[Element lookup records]
# # #

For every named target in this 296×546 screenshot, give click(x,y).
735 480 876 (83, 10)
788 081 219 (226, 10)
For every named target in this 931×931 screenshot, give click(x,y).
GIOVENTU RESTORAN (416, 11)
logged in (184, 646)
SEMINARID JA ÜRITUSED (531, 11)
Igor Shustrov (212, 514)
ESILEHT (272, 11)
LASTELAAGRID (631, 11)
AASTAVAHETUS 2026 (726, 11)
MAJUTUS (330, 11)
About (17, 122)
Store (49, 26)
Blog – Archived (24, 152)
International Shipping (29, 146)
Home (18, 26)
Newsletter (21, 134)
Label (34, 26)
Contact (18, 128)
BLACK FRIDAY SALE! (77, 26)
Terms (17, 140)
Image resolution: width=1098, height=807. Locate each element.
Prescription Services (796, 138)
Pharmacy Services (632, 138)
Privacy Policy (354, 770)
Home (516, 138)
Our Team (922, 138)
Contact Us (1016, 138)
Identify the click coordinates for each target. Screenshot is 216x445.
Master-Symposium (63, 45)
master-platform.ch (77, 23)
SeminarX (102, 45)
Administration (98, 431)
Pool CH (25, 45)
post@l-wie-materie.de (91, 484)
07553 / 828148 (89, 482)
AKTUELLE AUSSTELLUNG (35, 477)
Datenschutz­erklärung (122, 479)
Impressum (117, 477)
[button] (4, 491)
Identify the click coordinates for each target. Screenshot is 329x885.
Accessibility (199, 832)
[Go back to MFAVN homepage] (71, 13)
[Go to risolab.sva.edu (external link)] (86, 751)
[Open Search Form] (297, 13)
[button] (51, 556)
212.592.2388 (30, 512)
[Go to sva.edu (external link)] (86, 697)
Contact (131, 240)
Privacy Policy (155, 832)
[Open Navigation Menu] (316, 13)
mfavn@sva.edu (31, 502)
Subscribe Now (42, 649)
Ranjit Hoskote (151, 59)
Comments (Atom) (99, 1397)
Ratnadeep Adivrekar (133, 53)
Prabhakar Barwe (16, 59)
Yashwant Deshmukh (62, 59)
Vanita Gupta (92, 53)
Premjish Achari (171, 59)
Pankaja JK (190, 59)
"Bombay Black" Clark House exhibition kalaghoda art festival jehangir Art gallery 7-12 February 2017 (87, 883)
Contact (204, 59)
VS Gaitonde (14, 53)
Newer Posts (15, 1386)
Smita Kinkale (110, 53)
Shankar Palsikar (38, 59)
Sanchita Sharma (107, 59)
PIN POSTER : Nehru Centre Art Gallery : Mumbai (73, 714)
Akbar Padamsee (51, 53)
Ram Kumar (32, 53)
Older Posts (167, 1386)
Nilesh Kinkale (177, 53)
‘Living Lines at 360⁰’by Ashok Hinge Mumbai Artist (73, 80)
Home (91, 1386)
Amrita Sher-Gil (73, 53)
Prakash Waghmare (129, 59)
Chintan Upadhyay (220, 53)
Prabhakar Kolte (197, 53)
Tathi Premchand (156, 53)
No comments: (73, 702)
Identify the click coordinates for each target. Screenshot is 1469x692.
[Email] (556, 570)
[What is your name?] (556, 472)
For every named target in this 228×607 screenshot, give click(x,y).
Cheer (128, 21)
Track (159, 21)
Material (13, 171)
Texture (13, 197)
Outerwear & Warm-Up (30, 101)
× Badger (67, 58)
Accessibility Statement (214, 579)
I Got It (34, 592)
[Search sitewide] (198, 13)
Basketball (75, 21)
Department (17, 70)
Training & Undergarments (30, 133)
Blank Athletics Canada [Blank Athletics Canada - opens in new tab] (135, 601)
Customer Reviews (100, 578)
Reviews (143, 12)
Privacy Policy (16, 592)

# # #

[Objective] Pull every line out of the records above and copy each one without any change.

[Solution to the exercise]
For every named target in this 296×546 screenshot, give click(x,y).
735 480 876 (83, 10)
788 081 219 (226, 10)
For every named target in this 931×931 screenshot, give click(x,y).
GIOVENTU RESTORAN (416, 11)
logged in (184, 646)
SEMINARID JA ÜRITUSED (531, 11)
Igor Shustrov (212, 514)
ESILEHT (272, 11)
LASTELAAGRID (631, 11)
AASTAVAHETUS 2026 (726, 11)
MAJUTUS (330, 11)
About (17, 122)
Store (49, 26)
Blog – Archived (24, 152)
International Shipping (29, 146)
Home (18, 26)
Newsletter (21, 134)
Label (34, 26)
Contact (18, 128)
BLACK FRIDAY SALE! (77, 26)
Terms (17, 140)
Image resolution: width=1098, height=807. Locate each element.
Prescription Services (796, 138)
Pharmacy Services (632, 138)
Privacy Policy (354, 770)
Home (516, 138)
Our Team (922, 138)
Contact Us (1016, 138)
Identify the click coordinates for each target. Screenshot is 216x445.
Master-Symposium (63, 45)
master-platform.ch (77, 23)
SeminarX (102, 45)
Administration (98, 431)
Pool CH (25, 45)
post@l-wie-materie.de (91, 484)
07553 / 828148 (89, 482)
AKTUELLE AUSSTELLUNG (35, 477)
Datenschutz­erklärung (122, 479)
Impressum (117, 477)
[button] (4, 491)
Identify the click coordinates for each target. Screenshot is 329x885.
Accessibility (199, 832)
[Go back to MFAVN homepage] (71, 13)
[Go to risolab.sva.edu (external link)] (86, 751)
[Open Search Form] (297, 13)
[button] (51, 556)
212.592.2388 (30, 512)
[Go to sva.edu (external link)] (86, 697)
Contact (131, 240)
Privacy Policy (155, 832)
[Open Navigation Menu] (316, 13)
mfavn@sva.edu (31, 502)
Subscribe Now (42, 649)
Ranjit Hoskote (151, 59)
Comments (Atom) (99, 1397)
Ratnadeep Adivrekar (133, 53)
Prabhakar Barwe (16, 59)
Yashwant Deshmukh (62, 59)
Vanita Gupta (92, 53)
Premjish Achari (171, 59)
Pankaja JK (190, 59)
"Bombay Black" Clark House exhibition kalaghoda art festival jehangir Art gallery 7-12 February 2017 (87, 883)
Contact (204, 59)
VS Gaitonde (14, 53)
Newer Posts (15, 1386)
Smita Kinkale (110, 53)
Shankar Palsikar (38, 59)
Sanchita Sharma (107, 59)
PIN POSTER : Nehru Centre Art Gallery : Mumbai (73, 714)
Akbar Padamsee (51, 53)
Ram Kumar (32, 53)
Older Posts (167, 1386)
Nilesh Kinkale (177, 53)
‘Living Lines at 360⁰’by Ashok Hinge Mumbai Artist (73, 80)
Home (91, 1386)
Amrita Sher-Gil (73, 53)
Prakash Waghmare (129, 59)
Chintan Upadhyay (220, 53)
Prabhakar Kolte (197, 53)
Tathi Premchand (156, 53)
No comments: (73, 702)
Identify the click coordinates for each target. Screenshot is 1469x692.
[Email] (556, 570)
[What is your name?] (556, 472)
For every named target in this 228×607 screenshot, give click(x,y).
Cheer (128, 21)
Track (159, 21)
Material (13, 171)
Texture (13, 197)
Outerwear & Warm-Up (30, 101)
× Badger (67, 58)
Accessibility Statement (214, 579)
I Got It (34, 592)
[Search sitewide] (198, 13)
Basketball (75, 21)
Department (17, 70)
Training & Undergarments (30, 133)
Blank Athletics Canada [Blank Athletics Canada - opens in new tab] (135, 601)
Customer Reviews (100, 578)
Reviews (143, 12)
Privacy Policy (16, 592)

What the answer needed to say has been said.